SBP keeps interest rate unchanged at 7pc for fifth consecutive time

The State Bank of Pakistan on Tuesday kept the monetary policy rate unchanged for the fifth consecutive time at 7 percent for the next two months.

Sharing the decision taken by the Monetary Policy Committee (MPC) at a press conference, SBP Governor Dr Reza Baqir said the benchmark interest rate is being kept unchanged to support the economy during the Covid-19 pandemic.

He said that consumer and business confidence have risen to multi-year highs and inflation expectations have fallen due the consistent policy rate and measures taken by the central bank. “As a result of these positive developments, growth is projected to rise from 3.9 percent in FY21 to 4-5 percent this year, and average inflation to moderate to 7-9 percent this year from its recent higher out-turns,” he said.

The MPC noted that the pandemic is not over and the country is going through the fourth wave of the coronavirus in view of which it wants to “give a feeling of stability to the nation” and show that the SBP’s “supportive monetary policy” would be maintained, Baqir added.

“The MPC said that if there was a need to change the monetary policy, the change would come in a gradual way. If a change is made, it would not be in a way similar to how we had to bring the change in 2019 because back then the conditions of our economy were very different [and] we had a very large external deficit.”

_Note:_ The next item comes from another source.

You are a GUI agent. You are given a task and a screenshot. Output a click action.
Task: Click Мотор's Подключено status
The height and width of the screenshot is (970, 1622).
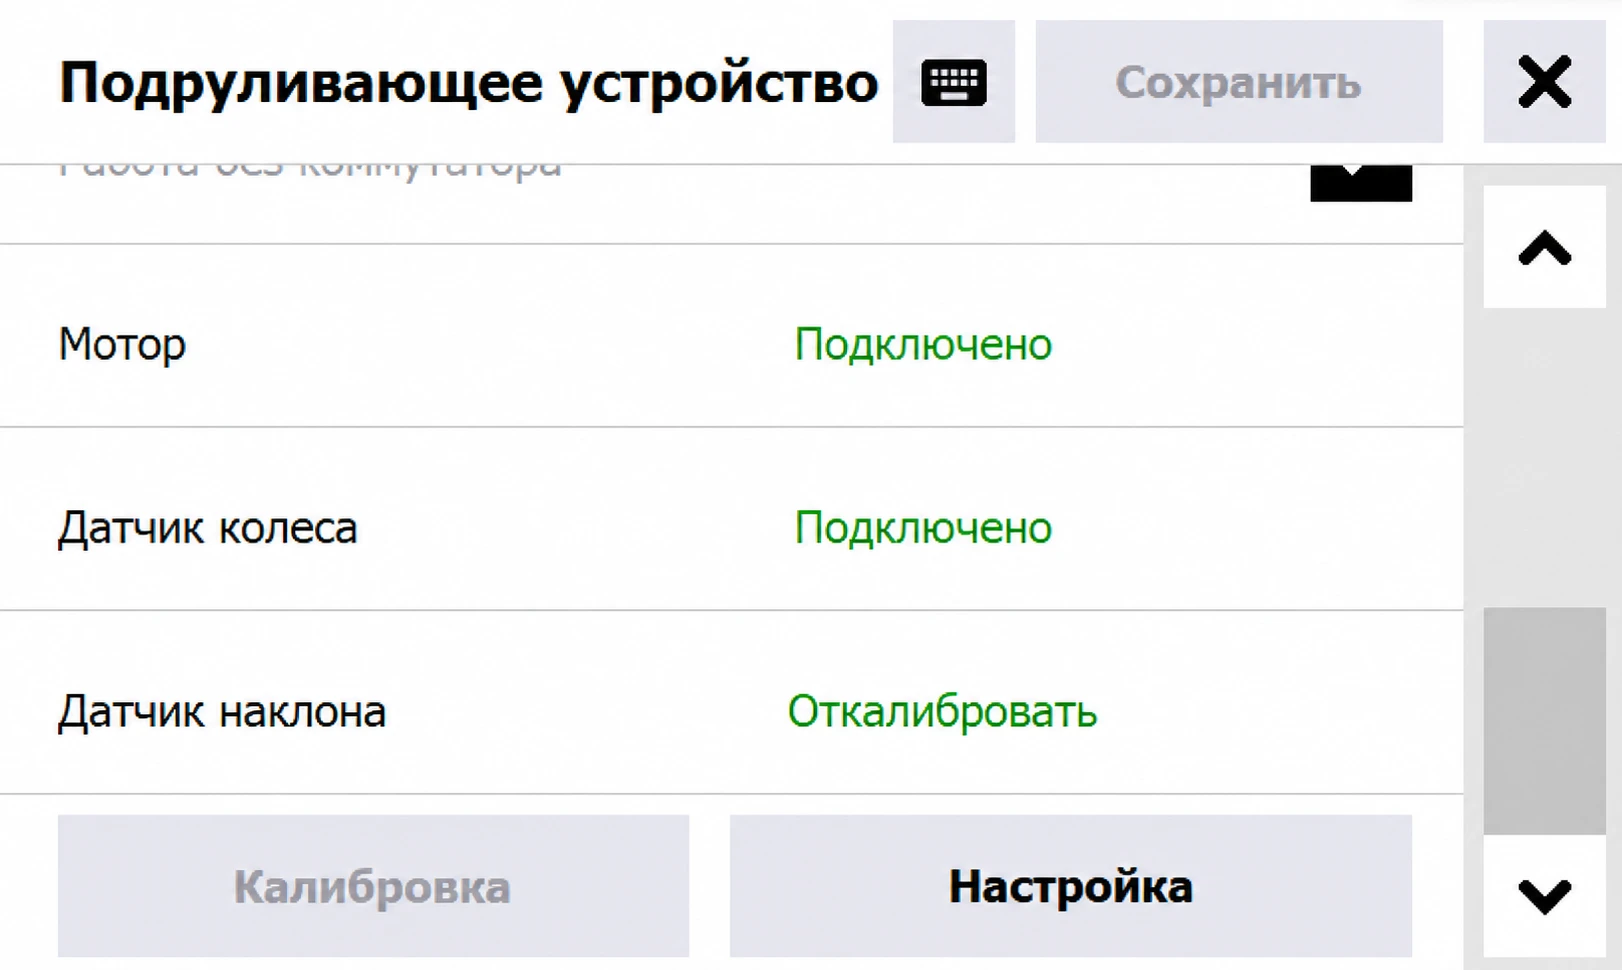click(x=923, y=345)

Moving on to the current account deficit (CAD) which increased in May and June, the SBP governor said seasonal factors were behind the rise. “We see a lot of [import-related] payments in June since the budget is expiring. Besides this, there were some new imports — for example, vaccines imported to [fight] Covid — the impact of which was not present last year. Food import payments have been high in the last fiscal year. The government imported flour and wheat to reduce the prices of [the products] in our country,” he explained.

For a country like Pakistan, which is considered to be an emerging market, a “moderate amount of current account deficit is appropriate”, especially if the country wanted to keep the economic growth rate between three and four per cent, Baqir said, adding the SBP believed a current account deficit that was 2-3pc of the GDP was “sustainable”.

He said that remittances had increased by a record 25 percent and the SBP believes they would remain “resilient”. Remittances in the current fiscal year would increase compared to last year although the rate of increase would not be as fast, he added.

Talking about the Roshan Digital Account initiative, he said overseas Pakistanis had sent $1.8 billion so far which he termed a “source of support”.

“Our current account deficit is fully funded which means we are seeing enough sources … the current account deficit is overfinanced because of this. Our prediction is that our reserves will increase in this fiscal year.”

There had been three warning signs in the past whenever the country’s current account deficit had skyrocketed — when the CAD was increasing very fast, when the exchange rate remained unchanged and SBP’s reserves were falling, he said. “I want to tell you all that all three warning signs are not present during the current increase which is why the SBP has confidence that the moderate increase in our current account deficit will be sustainable.”

The SBP is seeing a “healthy increase” in exports, the SBP governor said. Noting that exports had increased by 13.7 percent in the last year, he said many exporters are increasing their capacity for this year. “We expect the export increase will remain good this year,” he added.

He said that the central bank would announce an initiative related to loans for small and medium enterprises (SMEs) soon. Previously, SMEs had to show collateral to banks but after the government’s new policy, they would not have to do so, Baqir disclosed.